[What you are asked to do]
Without omitting anything, copy every entry word for word.

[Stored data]
↓

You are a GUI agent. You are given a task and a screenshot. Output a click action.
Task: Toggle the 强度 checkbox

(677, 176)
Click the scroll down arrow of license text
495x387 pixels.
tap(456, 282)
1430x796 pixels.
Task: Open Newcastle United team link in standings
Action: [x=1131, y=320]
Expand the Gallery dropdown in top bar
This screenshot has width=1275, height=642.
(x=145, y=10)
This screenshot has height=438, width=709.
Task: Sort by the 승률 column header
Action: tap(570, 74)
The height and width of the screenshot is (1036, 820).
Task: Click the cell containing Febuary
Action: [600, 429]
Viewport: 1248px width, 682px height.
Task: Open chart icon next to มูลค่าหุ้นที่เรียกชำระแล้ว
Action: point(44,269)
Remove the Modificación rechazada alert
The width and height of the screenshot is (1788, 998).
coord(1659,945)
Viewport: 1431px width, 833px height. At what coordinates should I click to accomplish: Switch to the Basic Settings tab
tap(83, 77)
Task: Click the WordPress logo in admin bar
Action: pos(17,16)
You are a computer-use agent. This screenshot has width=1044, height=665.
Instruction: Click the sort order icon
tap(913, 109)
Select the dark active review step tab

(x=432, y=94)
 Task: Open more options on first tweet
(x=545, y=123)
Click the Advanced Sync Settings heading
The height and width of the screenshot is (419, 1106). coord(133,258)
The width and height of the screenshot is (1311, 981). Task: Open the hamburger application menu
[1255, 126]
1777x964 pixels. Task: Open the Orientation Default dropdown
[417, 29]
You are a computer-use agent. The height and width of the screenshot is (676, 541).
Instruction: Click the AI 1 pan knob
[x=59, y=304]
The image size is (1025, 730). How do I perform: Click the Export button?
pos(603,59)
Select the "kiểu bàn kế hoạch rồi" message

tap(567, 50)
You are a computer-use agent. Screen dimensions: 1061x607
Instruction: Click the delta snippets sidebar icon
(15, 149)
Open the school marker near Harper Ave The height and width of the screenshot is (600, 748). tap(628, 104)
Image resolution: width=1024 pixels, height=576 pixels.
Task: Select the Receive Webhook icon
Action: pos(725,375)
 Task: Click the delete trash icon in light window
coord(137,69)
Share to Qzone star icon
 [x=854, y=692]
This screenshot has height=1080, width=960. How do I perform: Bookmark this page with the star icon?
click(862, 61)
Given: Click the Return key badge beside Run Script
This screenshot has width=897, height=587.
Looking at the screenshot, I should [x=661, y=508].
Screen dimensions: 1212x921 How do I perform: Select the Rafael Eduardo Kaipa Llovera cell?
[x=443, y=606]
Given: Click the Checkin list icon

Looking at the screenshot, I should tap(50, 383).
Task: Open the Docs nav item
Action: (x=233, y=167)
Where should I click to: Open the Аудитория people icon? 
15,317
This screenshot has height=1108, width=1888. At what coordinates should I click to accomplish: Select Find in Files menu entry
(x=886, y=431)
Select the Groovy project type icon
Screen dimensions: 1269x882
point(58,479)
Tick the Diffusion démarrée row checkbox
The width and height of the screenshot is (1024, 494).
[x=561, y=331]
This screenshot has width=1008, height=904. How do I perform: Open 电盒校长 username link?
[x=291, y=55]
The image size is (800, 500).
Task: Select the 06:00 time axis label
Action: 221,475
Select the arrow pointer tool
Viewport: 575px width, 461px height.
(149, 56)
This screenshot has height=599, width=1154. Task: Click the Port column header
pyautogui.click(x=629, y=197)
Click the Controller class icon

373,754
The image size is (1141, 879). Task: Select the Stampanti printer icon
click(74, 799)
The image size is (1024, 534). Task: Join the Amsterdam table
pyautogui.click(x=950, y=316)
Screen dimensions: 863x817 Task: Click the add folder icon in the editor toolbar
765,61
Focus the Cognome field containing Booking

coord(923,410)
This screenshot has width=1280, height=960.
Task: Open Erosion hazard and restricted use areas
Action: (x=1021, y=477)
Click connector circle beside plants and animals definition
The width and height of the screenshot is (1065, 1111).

↑

[Solution for this exercise]
You are a GUI agent. You are given a task and a screenshot. Output a click action.
Task: Toggle the 强度 checkbox

(677, 176)
Click the scroll down arrow of license text
495x387 pixels.
tap(456, 282)
1430x796 pixels.
Task: Open Newcastle United team link in standings
Action: [x=1131, y=320]
Expand the Gallery dropdown in top bar
This screenshot has width=1275, height=642.
(x=145, y=10)
This screenshot has height=438, width=709.
Task: Sort by the 승률 column header
Action: tap(570, 74)
The height and width of the screenshot is (1036, 820).
Task: Click the cell containing Febuary
Action: [600, 429]
Viewport: 1248px width, 682px height.
Task: Open chart icon next to มูลค่าหุ้นที่เรียกชำระแล้ว
Action: point(44,269)
Remove the Modificación rechazada alert
The width and height of the screenshot is (1788, 998).
coord(1659,945)
Viewport: 1431px width, 833px height. At what coordinates should I click to accomplish: Switch to the Basic Settings tab
tap(83, 77)
Task: Click the WordPress logo in admin bar
Action: pos(17,16)
You are a computer-use agent. This screenshot has width=1044, height=665.
Instruction: Click the sort order icon
tap(913, 109)
Select the dark active review step tab

(x=432, y=94)
 Task: Open more options on first tweet
(x=545, y=123)
Click the Advanced Sync Settings heading
The height and width of the screenshot is (419, 1106). coord(133,258)
The width and height of the screenshot is (1311, 981). Task: Open the hamburger application menu
[1255, 126]
1777x964 pixels. Task: Open the Orientation Default dropdown
[417, 29]
You are a computer-use agent. The height and width of the screenshot is (676, 541).
Instruction: Click the AI 1 pan knob
[x=59, y=304]
The image size is (1025, 730). How do I perform: Click the Export button?
pos(603,59)
Select the "kiểu bàn kế hoạch rồi" message

tap(567, 50)
You are a computer-use agent. Screen dimensions: 1061x607
Instruction: Click the delta snippets sidebar icon
(15, 149)
Open the school marker near Harper Ave The height and width of the screenshot is (600, 748). tap(628, 104)
Image resolution: width=1024 pixels, height=576 pixels.
Task: Select the Receive Webhook icon
Action: pos(725,375)
 Task: Click the delete trash icon in light window
coord(137,69)
Share to Qzone star icon
 [x=854, y=692]
This screenshot has height=1080, width=960. How do I perform: Bookmark this page with the star icon?
click(862, 61)
Given: Click the Return key badge beside Run Script
This screenshot has width=897, height=587.
Looking at the screenshot, I should [x=661, y=508].
Screen dimensions: 1212x921 How do I perform: Select the Rafael Eduardo Kaipa Llovera cell?
[x=443, y=606]
Given: Click the Checkin list icon

Looking at the screenshot, I should tap(50, 383).
Task: Open the Docs nav item
Action: (x=233, y=167)
Where should I click to: Open the Аудитория people icon? 
15,317
This screenshot has height=1108, width=1888. At what coordinates should I click to accomplish: Select Find in Files menu entry
(x=886, y=431)
Select the Groovy project type icon
Screen dimensions: 1269x882
point(58,479)
Tick the Diffusion démarrée row checkbox
The width and height of the screenshot is (1024, 494).
[x=561, y=331]
This screenshot has width=1008, height=904. How do I perform: Open 电盒校长 username link?
[x=291, y=55]
The image size is (800, 500).
Task: Select the 06:00 time axis label
Action: 221,475
Select the arrow pointer tool
Viewport: 575px width, 461px height.
(149, 56)
This screenshot has height=599, width=1154. Task: Click the Port column header
pyautogui.click(x=629, y=197)
Click the Controller class icon

373,754
The image size is (1141, 879). Task: Select the Stampanti printer icon
click(74, 799)
The image size is (1024, 534). Task: Join the Amsterdam table
pyautogui.click(x=950, y=316)
Screen dimensions: 863x817 Task: Click the add folder icon in the editor toolbar
765,61
Focus the Cognome field containing Booking

coord(923,410)
This screenshot has width=1280, height=960.
Task: Open Erosion hazard and restricted use areas
Action: (x=1021, y=477)
Click connector circle beside plants and animals definition
The width and height of the screenshot is (1065, 1111).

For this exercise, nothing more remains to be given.